Yuri notices the Ochi's leg is injured, so she takes it home with her, then decides to throw caution to the wind and take it back to its family. The hero's journey that follows doesn't reinvent the wheel and comes across as malnourished from a narrative point of view, but writer-director Isaiah Saxon, here making his feature debut, generates enormous empathy toward the characters, human and otherwise. The California native fills the film with references to all kinds of kid-friendly '80s movies. “E.T.” in particular gets a lot of love, but “Ochi's” sensibility feels uniquely eccentric, a hearty plate of borscht that scratches that comfort-food itch.

“The Legend of Ochi” yields no surprises in terms of story, but it delivers a wealth of visual splendors around every corner. Kudos to production designer Jason Kisvarday for creating the film's storybook look and immersing viewers in it, as well as to composer David Longstreth for his booming, engulfing score. The cast understood the assignment, with Dafoe the expected standout. As the set-in-his-ways patriarch who looks like he stepped out of “Time Bandits” when he puts on what looks like medieval armor, he injects the role with the requisite conviction.

Saxon's lovingly handcrafted bedtime story is sturdy matinee fare with a big heart. Its pleasures extend across multiple demographics to stand out in the sea of CGI overkill that afflicts so much of today's family-oriented entertainment. In this digital world, its analog charms win the day. So take the plunge. Your inner child will thank you.

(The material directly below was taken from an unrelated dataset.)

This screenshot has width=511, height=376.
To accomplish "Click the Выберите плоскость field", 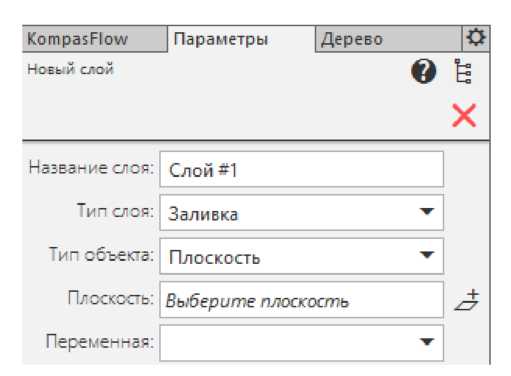I will pos(302,300).
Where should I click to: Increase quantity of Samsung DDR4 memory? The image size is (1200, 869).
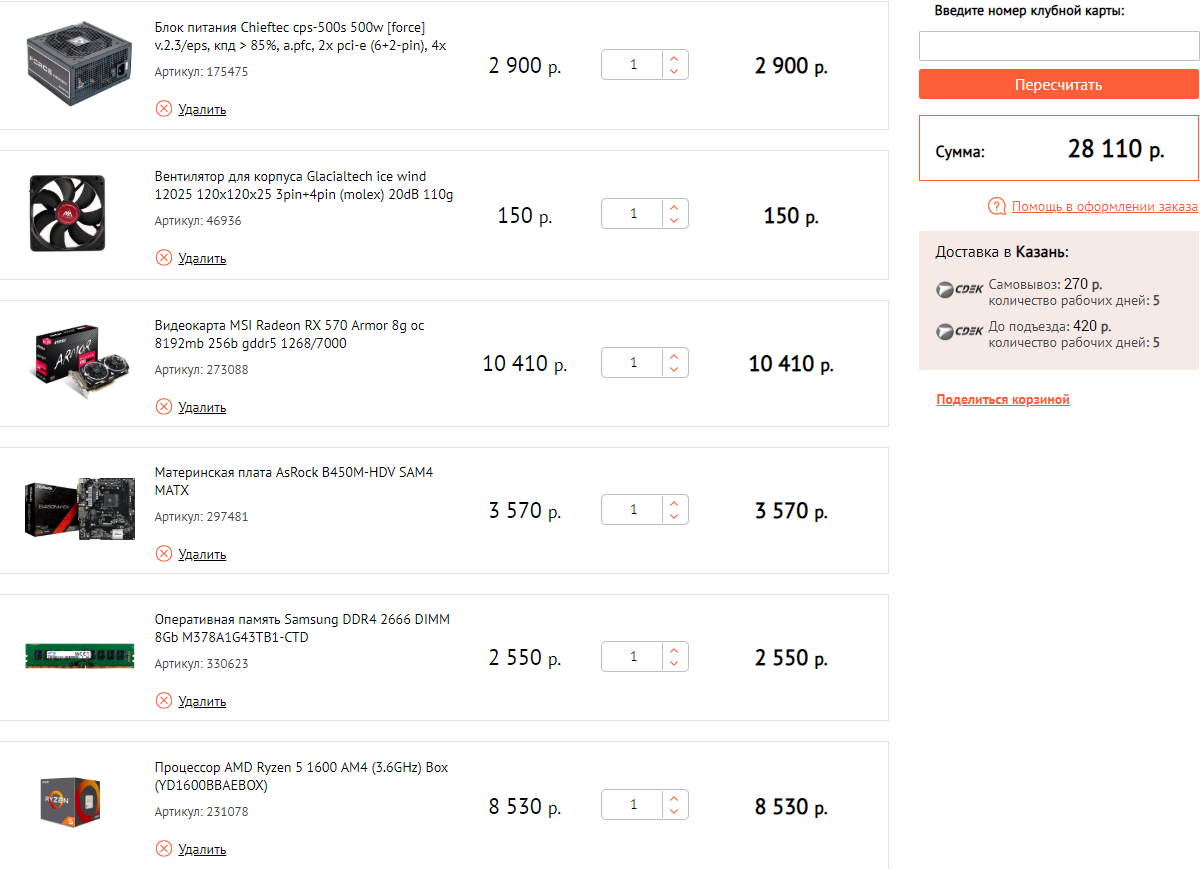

“Sinners” is now playing across South Florida in wide release. “Thunderbolts*” appears to have taken up its IMAX screens, so if you want to see it the way Ryan Coogler intended, with the aspect ratio shifts, wait until May 15, when it returns to the AutoNation IMAX in all its 70mm glory. “The Shrouds” is gone from local multiplexes after a one-week run, but it's set to start this coming Friday, May 9, at O Cinema South Beach. O Cinema showed “Grand Tour” in mid-April, but it is now streaming on MUBI. This appears to be the final week for “The Legend of Ochi,” which is showing at CMX Brickell City Centre, AMC Aventura 24, AMC Sunset Place 24 and Regal Oakwood.